I started putting little snippets of this stuff on instagram but stopped that because I realised that no, this is all for me, not for you. So I’ve been secretly hoarding musical instruments away in the dark like a dirty secret. It feels fantastic to have a whole cake-slice of my creative life that is not curated for and scrutinised by the internet.
What do I do with these guitars? I write and record dumb songs that get sent to close friends. Will you ever hear any of these songs? No, probably not. Are they any good? No, probably not. Are they largely improvised and of questionable quality? YES. Do I enjoy this? More Than Anything. Do they enjoy this? I have no idea and do not care to find out. I will not be taking further questions at this time.
I’ve been mainly working this year for the game company Superbrothers A/V in a ‘multiple hat’ role, working on an upcoming expansion to their game JETT: The Far Shore which released at the end of last year. If the name Superbrothers rings a bell, it’s probably because they made the game Sword & Sworcery EP back in 2011 and you might have played it.
I’ve been asked a few times how I ended up working in the games industry. So here’s the few simple steps I took that literally anyone can follow;
I played Sworcery in a hotel room in Helsinki in early 2012, got smitten with the soundtrack, got in touch with Jim Guthrie to tell him I loved it, ended up making him a music video, also ended up using a song of his for the theme music for the Make It Then Tell Everybody podcast, then eventually meeting up with Jim and Craig D Adams (Mr. SuperBrother to you, although I’m sure Craig would insist that Mr. SuperBrother is his Dad’s name) at a TCAF in 2014 (?) where Craig got my book Carry Me, which influenced the opening chapter of JETT: The Far Shore, then when the game came out Craig came onto the Make It Then Tell Everybody podcast for a chat, I got signed up to playtest the expansion (which was in it’s very early days), gave feedback that was so profoundly useful and insightful that they kept asking for more. Hold my jacket, I said, as I elbowed everyone aside and basically landed the plane to riotous applause single handedly some feedback that they found useful, and then was asked to stick around to help out with story, dialogue, musical and design direction, a little sound work, some motion graphics, editing trailers; basically a lot of different hats.
A simple few steps.
It’s work that I enjoy, and good folks to work with. There’s a demo on steam that you can check out now if that’s the kind of thing that you think you might be into.

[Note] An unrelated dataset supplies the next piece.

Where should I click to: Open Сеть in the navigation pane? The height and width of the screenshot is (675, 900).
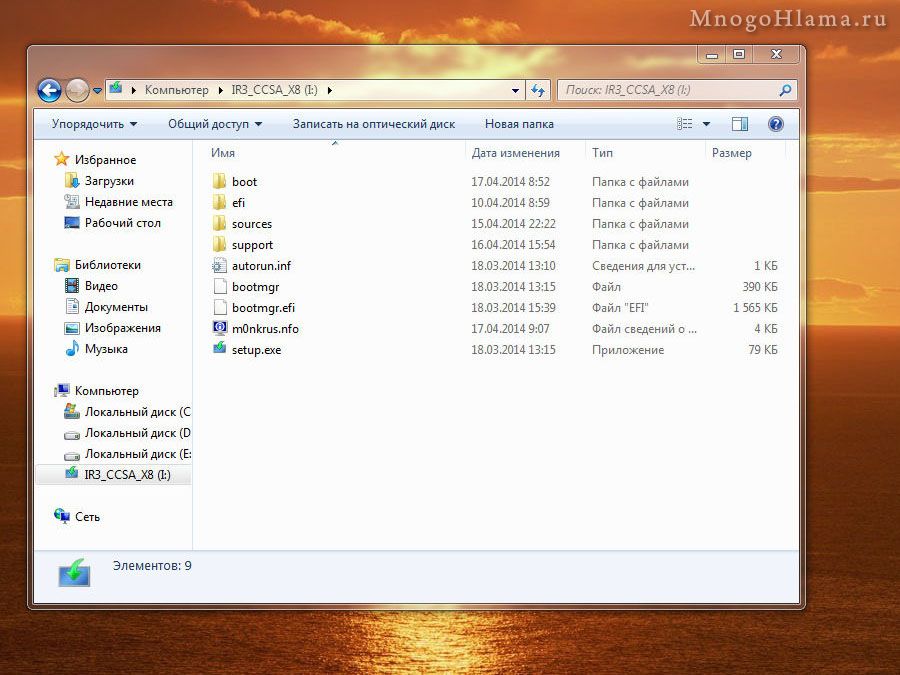pyautogui.click(x=87, y=517)
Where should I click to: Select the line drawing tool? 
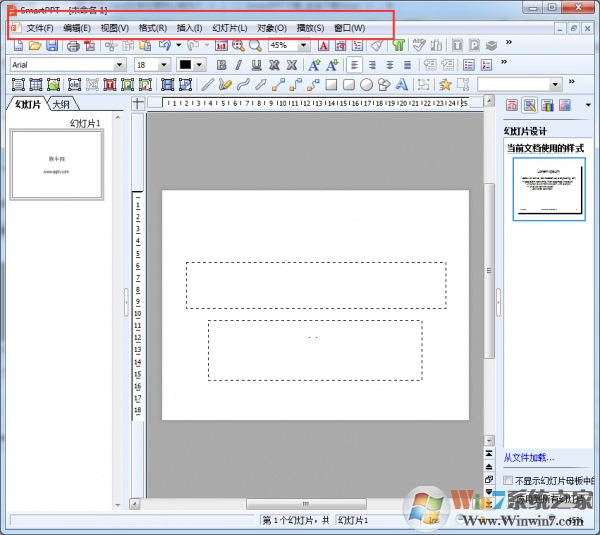(207, 85)
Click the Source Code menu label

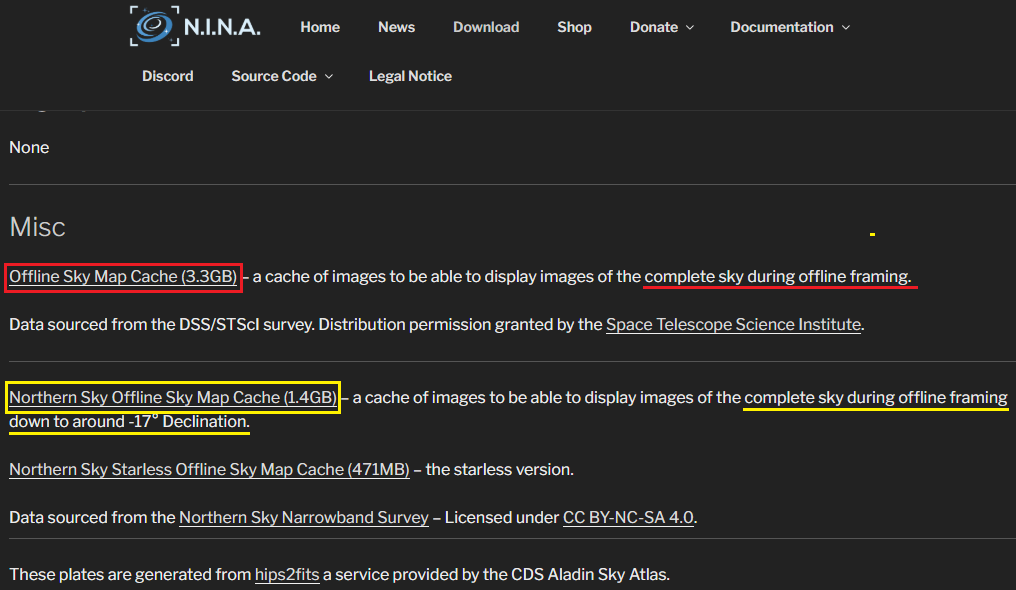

In ‘oh right, he does also draw stuff’ news, David Gaffney and I have been working on a new book. I probably can’t talk too much about it at the moment, as it’s still relatively early on, but it’s a heap of fun to draw. I’m drawing this one pretty much entirely in pencil with a grey ink wash, which is really fun, really loose stuff. The story is bananas, and I can’t wait for people to read it.
Well, now we are caught up, I’ll get into some weekly-ish detail now we’ve got the small-talk out of the way. I’ve got a fun story about my recent trip to Thought Bubble in Harrogate, UK involving a Close Call With Death and a Night-Time Ride in TWO TRUCKS that I might tell?
Will the relentless exhilaration never end? Probably, I’m off to do some drawing.